**WHAT THE TASK REQUIRES:** Send back every record exactly.

[Records from a collection]
%%
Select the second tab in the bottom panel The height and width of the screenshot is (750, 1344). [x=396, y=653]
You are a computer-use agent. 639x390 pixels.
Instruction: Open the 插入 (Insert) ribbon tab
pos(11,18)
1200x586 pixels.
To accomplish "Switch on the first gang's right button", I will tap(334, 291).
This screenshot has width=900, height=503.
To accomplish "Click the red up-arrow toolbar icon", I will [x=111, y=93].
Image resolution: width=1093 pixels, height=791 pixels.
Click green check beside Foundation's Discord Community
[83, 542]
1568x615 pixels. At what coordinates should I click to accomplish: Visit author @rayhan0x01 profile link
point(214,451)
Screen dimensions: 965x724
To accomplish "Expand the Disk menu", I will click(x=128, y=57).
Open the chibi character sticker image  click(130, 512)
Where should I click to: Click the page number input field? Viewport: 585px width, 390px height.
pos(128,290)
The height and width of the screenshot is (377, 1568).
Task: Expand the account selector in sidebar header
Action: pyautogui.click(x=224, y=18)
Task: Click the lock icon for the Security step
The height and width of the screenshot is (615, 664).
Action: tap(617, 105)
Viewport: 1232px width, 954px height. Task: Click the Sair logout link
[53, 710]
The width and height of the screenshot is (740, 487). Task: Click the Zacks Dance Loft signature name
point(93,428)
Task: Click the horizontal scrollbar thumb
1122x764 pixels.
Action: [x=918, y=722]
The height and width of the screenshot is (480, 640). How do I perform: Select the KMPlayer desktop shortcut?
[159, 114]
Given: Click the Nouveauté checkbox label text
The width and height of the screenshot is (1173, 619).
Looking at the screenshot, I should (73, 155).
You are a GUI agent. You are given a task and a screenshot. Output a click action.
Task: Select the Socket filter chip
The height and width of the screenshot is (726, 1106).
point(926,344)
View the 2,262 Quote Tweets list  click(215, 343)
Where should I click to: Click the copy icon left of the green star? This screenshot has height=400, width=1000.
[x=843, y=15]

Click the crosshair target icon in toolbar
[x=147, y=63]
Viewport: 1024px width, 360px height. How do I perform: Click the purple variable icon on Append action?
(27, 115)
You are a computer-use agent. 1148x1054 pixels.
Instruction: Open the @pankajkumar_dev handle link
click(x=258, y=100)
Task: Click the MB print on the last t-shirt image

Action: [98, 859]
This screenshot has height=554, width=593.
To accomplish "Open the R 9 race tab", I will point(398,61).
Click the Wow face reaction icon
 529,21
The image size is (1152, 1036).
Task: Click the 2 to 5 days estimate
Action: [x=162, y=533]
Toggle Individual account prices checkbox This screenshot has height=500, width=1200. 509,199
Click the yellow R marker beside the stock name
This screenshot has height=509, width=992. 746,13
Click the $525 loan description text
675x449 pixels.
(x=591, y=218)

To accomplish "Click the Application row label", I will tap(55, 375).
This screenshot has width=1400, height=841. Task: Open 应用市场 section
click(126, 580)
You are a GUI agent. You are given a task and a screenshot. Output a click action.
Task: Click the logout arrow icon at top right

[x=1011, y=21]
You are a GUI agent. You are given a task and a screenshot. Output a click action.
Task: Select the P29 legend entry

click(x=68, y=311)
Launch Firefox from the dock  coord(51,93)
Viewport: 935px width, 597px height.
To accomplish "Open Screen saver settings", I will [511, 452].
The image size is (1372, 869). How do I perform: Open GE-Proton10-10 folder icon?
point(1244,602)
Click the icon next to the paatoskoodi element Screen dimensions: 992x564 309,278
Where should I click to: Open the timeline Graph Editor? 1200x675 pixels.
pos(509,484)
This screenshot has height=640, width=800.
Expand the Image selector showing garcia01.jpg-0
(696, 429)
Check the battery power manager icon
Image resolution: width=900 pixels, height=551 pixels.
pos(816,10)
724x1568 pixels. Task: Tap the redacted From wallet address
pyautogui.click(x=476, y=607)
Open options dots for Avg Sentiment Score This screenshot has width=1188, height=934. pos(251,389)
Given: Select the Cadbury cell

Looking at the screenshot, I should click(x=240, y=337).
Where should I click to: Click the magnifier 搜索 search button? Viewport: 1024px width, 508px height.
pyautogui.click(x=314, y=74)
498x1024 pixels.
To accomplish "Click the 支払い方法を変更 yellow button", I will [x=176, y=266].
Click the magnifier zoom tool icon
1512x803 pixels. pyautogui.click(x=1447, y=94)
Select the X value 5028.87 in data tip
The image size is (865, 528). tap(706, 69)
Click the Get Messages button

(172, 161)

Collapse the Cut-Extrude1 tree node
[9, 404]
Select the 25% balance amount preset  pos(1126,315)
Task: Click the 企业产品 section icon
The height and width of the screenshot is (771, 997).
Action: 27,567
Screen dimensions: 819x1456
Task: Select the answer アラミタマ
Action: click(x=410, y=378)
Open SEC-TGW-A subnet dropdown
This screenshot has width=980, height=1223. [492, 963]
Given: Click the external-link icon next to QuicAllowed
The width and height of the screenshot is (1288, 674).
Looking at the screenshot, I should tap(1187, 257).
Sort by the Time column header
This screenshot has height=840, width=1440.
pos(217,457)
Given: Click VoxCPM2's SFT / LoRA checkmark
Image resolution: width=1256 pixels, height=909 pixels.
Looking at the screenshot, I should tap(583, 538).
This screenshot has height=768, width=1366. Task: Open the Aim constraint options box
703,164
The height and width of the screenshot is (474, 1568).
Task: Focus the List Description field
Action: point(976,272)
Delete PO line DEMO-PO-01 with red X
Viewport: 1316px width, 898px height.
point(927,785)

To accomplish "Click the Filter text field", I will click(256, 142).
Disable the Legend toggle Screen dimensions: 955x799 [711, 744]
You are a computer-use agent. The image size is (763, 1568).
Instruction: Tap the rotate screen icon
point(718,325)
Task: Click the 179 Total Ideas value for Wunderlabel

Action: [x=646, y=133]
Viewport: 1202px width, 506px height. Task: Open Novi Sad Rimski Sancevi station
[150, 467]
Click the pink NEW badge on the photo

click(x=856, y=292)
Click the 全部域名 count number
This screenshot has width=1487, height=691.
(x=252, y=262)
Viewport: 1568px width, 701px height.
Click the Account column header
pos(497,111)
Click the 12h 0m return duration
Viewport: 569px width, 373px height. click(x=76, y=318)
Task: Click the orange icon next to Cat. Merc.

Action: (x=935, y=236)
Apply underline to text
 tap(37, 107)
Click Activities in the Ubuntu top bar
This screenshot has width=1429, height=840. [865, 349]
%%
**WRITTEN RESPONSE:**
Select the second tab in the bottom panel The height and width of the screenshot is (750, 1344). [x=396, y=653]
You are a computer-use agent. 639x390 pixels.
Instruction: Open the 插入 (Insert) ribbon tab
pos(11,18)
1200x586 pixels.
To accomplish "Switch on the first gang's right button", I will tap(334, 291).
This screenshot has width=900, height=503.
To accomplish "Click the red up-arrow toolbar icon", I will [x=111, y=93].
Image resolution: width=1093 pixels, height=791 pixels.
Click green check beside Foundation's Discord Community
[83, 542]
1568x615 pixels. At what coordinates should I click to accomplish: Visit author @rayhan0x01 profile link
point(214,451)
Screen dimensions: 965x724
To accomplish "Expand the Disk menu", I will click(x=128, y=57).
Open the chibi character sticker image  click(130, 512)
Where should I click to: Click the page number input field? Viewport: 585px width, 390px height.
pos(128,290)
The height and width of the screenshot is (377, 1568).
Task: Expand the account selector in sidebar header
Action: pyautogui.click(x=224, y=18)
Task: Click the lock icon for the Security step
The height and width of the screenshot is (615, 664).
Action: tap(617, 105)
Viewport: 1232px width, 954px height. Task: Click the Sair logout link
[53, 710]
The width and height of the screenshot is (740, 487). Task: Click the Zacks Dance Loft signature name
point(93,428)
Task: Click the horizontal scrollbar thumb
1122x764 pixels.
Action: [x=918, y=722]
The height and width of the screenshot is (480, 640). How do I perform: Select the KMPlayer desktop shortcut?
[159, 114]
Given: Click the Nouveauté checkbox label text
The width and height of the screenshot is (1173, 619).
Looking at the screenshot, I should (73, 155).
You are a GUI agent. You are given a task and a screenshot. Output a click action.
Task: Select the Socket filter chip
The height and width of the screenshot is (726, 1106).
point(926,344)
View the 2,262 Quote Tweets list  click(215, 343)
Where should I click to: Click the copy icon left of the green star? This screenshot has height=400, width=1000.
[x=843, y=15]

Click the crosshair target icon in toolbar
[x=147, y=63]
Viewport: 1024px width, 360px height. How do I perform: Click the purple variable icon on Append action?
(27, 115)
You are a computer-use agent. 1148x1054 pixels.
Instruction: Open the @pankajkumar_dev handle link
click(x=258, y=100)
Task: Click the MB print on the last t-shirt image

Action: [98, 859]
This screenshot has height=554, width=593.
To accomplish "Open the R 9 race tab", I will point(398,61).
Click the Wow face reaction icon
 529,21
The image size is (1152, 1036).
Task: Click the 2 to 5 days estimate
Action: [x=162, y=533]
Toggle Individual account prices checkbox This screenshot has height=500, width=1200. 509,199
Click the yellow R marker beside the stock name
This screenshot has height=509, width=992. 746,13
Click the $525 loan description text
675x449 pixels.
(x=591, y=218)

To accomplish "Click the Application row label", I will tap(55, 375).
This screenshot has width=1400, height=841. Task: Open 应用市场 section
click(126, 580)
You are a GUI agent. You are given a task and a screenshot. Output a click action.
Task: Click the logout arrow icon at top right

[x=1011, y=21]
You are a GUI agent. You are given a task and a screenshot. Output a click action.
Task: Select the P29 legend entry

click(x=68, y=311)
Launch Firefox from the dock  coord(51,93)
Viewport: 935px width, 597px height.
To accomplish "Open Screen saver settings", I will [511, 452].
The image size is (1372, 869). How do I perform: Open GE-Proton10-10 folder icon?
point(1244,602)
Click the icon next to the paatoskoodi element Screen dimensions: 992x564 309,278
Where should I click to: Open the timeline Graph Editor? 1200x675 pixels.
pos(509,484)
This screenshot has height=640, width=800.
Expand the Image selector showing garcia01.jpg-0
(696, 429)
Check the battery power manager icon
Image resolution: width=900 pixels, height=551 pixels.
pos(816,10)
724x1568 pixels. Task: Tap the redacted From wallet address
pyautogui.click(x=476, y=607)
Open options dots for Avg Sentiment Score This screenshot has width=1188, height=934. pos(251,389)
Given: Select the Cadbury cell

Looking at the screenshot, I should click(x=240, y=337).
Where should I click to: Click the magnifier 搜索 search button? Viewport: 1024px width, 508px height.
pyautogui.click(x=314, y=74)
498x1024 pixels.
To accomplish "Click the 支払い方法を変更 yellow button", I will [x=176, y=266].
Click the magnifier zoom tool icon
1512x803 pixels. pyautogui.click(x=1447, y=94)
Select the X value 5028.87 in data tip
The image size is (865, 528). tap(706, 69)
Click the Get Messages button

(172, 161)

Collapse the Cut-Extrude1 tree node
[9, 404]
Select the 25% balance amount preset  pos(1126,315)
Task: Click the 企业产品 section icon
The height and width of the screenshot is (771, 997).
Action: 27,567
Screen dimensions: 819x1456
Task: Select the answer アラミタマ
Action: click(x=410, y=378)
Open SEC-TGW-A subnet dropdown
This screenshot has width=980, height=1223. [492, 963]
Given: Click the external-link icon next to QuicAllowed
The width and height of the screenshot is (1288, 674).
Looking at the screenshot, I should tap(1187, 257).
Sort by the Time column header
This screenshot has height=840, width=1440.
pos(217,457)
Given: Click VoxCPM2's SFT / LoRA checkmark
Image resolution: width=1256 pixels, height=909 pixels.
Looking at the screenshot, I should tap(583, 538).
This screenshot has height=768, width=1366. Task: Open the Aim constraint options box
703,164
The height and width of the screenshot is (474, 1568).
Task: Focus the List Description field
Action: point(976,272)
Delete PO line DEMO-PO-01 with red X
Viewport: 1316px width, 898px height.
point(927,785)

To accomplish "Click the Filter text field", I will click(256, 142).
Disable the Legend toggle Screen dimensions: 955x799 [711, 744]
You are a computer-use agent. The image size is (763, 1568).
Instruction: Tap the rotate screen icon
point(718,325)
Task: Click the 179 Total Ideas value for Wunderlabel

Action: [x=646, y=133]
Viewport: 1202px width, 506px height. Task: Open Novi Sad Rimski Sancevi station
[150, 467]
Click the pink NEW badge on the photo

click(x=856, y=292)
Click the 全部域名 count number
This screenshot has width=1487, height=691.
(x=252, y=262)
Viewport: 1568px width, 701px height.
Click the Account column header
pos(497,111)
Click the 12h 0m return duration
Viewport: 569px width, 373px height. click(x=76, y=318)
Task: Click the orange icon next to Cat. Merc.

Action: (x=935, y=236)
Apply underline to text
 tap(37, 107)
Click Activities in the Ubuntu top bar
This screenshot has width=1429, height=840. [865, 349]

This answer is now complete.